The boy’s dad saw summer life through a prism of family, farming and work. He liked his Schlitz beer cold, his Teamsters’ union strong and his kids quiet and orderly. His two favorite Cardinal mangers were the last one and the next one.

May 1965, the boy accompanied the father to his first live Cardinal game, his first trip to the soon to be abandoned and torn down old Sportsman’s Park. A victim of urban blight, city leaders said. But, seen through the eyes of an 8 years old, it was just like Harry had promised it would be; an awe inspiring and breath taking green cathedral.

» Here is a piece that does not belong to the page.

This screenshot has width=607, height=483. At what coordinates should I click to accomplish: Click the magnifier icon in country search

The new smells and sounds of a major league baseball park are intoxicating to the boy. The cigar smoke hangs heavy but sweet over the green and lush outfield grass. He arrives early enough for batting practice. The ringing sound made by the crack of a major leaguer’s bat (his ears has never heard such a dominant and forceful sound in the local sandlots) has him on the edge of his left field bleacher seat, glove in hand, just in case.

 Sportsman's Park
If he could have gotten just a little closer, he could have seen with his own eyes the dent in the scoreboard atop the left field sun soaked bleachers caused by Mike Shannon’s 1964 World Series rocket shot home run. Harry said it traveled at least 450 feet from the home plate where 3’7” midget Eddie Gadel had once been sent to pinch hit in a Bill Veeck publicity stunt. That had been years earlier, and not even by the Cards but by the dearly departed St. Louis Browns, but Harry loved to retell the story, at least once every home stand. It was the same home plate Enos Slaughter had touched after scoring from first on a single, a famous mad dash that won for the Birds the ‘46 series, another of Harry’s favorite stories.

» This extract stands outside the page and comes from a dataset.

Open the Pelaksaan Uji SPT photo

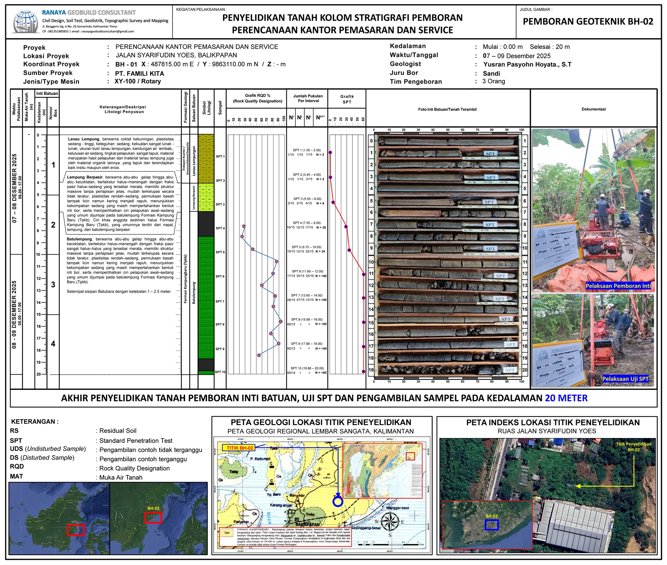coord(594,340)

A boy’s first trip to a live Cardinals’ game with his father is a sacred part of growing up in St. Louis, MO; a welcome rite of passage, a treasured father son experience the boy would make with his own son to the “new” Busch Stadium, 30 years later. However, for a boy who came of age in the Cardinal’s golden years of Brock, Gibson and Musial; summer baseball memoires are of the radio; KMOX and Harry.

Mom’s routine never varied. Never. Just make sure your bedroom door is left open.  Nightly rounds are made at precisely 9:55 when the lights in the kitchen down the hallway go dark (head phones out, radio under pillow) followed by footsteps (roll on to side, feign sleep), then stir slightly and sleepily mumble when tucked in for the night while awaiting the “all clear” signal, the closing of the bedroom door. Just follow the plan. It is the perfect crime carried out night after summer night, the great escape to the magical after-hours world of Cardinal baseball.

Win or lose, no matter how dire the Cards situation may appear, to not remain always the loyal listener would be treasonous. Late September, 1965 finds the Red Birds mathematically eliminated from the National League pennant race, double digit games behind the hated Dodgers with only single digit games left to play, hopeless. The West Coast game will not start until 10 pm and will not end until well after midnight. This is a school night. So? Koufax is on the hill for the Bums and this minor league wunderkind of whom Harry’s rave reports from down on the farm have teased fans all that long and frustrating summer is to make his Cardinal debut tonight. Bobby Tolan, speed to burn and Harry says he is the perfect future right field complement to All Stars’ Curt Flood in center and Lou Brock in left. This kid can’t miss, Harry assured (but he did).

Fifty years later, in a now middle aged man’s life, the memory of 1965 Cardinal baseball on a cheap transistor radio is lovingly ingrained deep and vivid. Like a well thrown fastball that hisses as it sears the muggy night air; an unhittable aspirin tablet, bringing fear to all those who might dare to disrupt the secure summer nights of an 8 years old boy.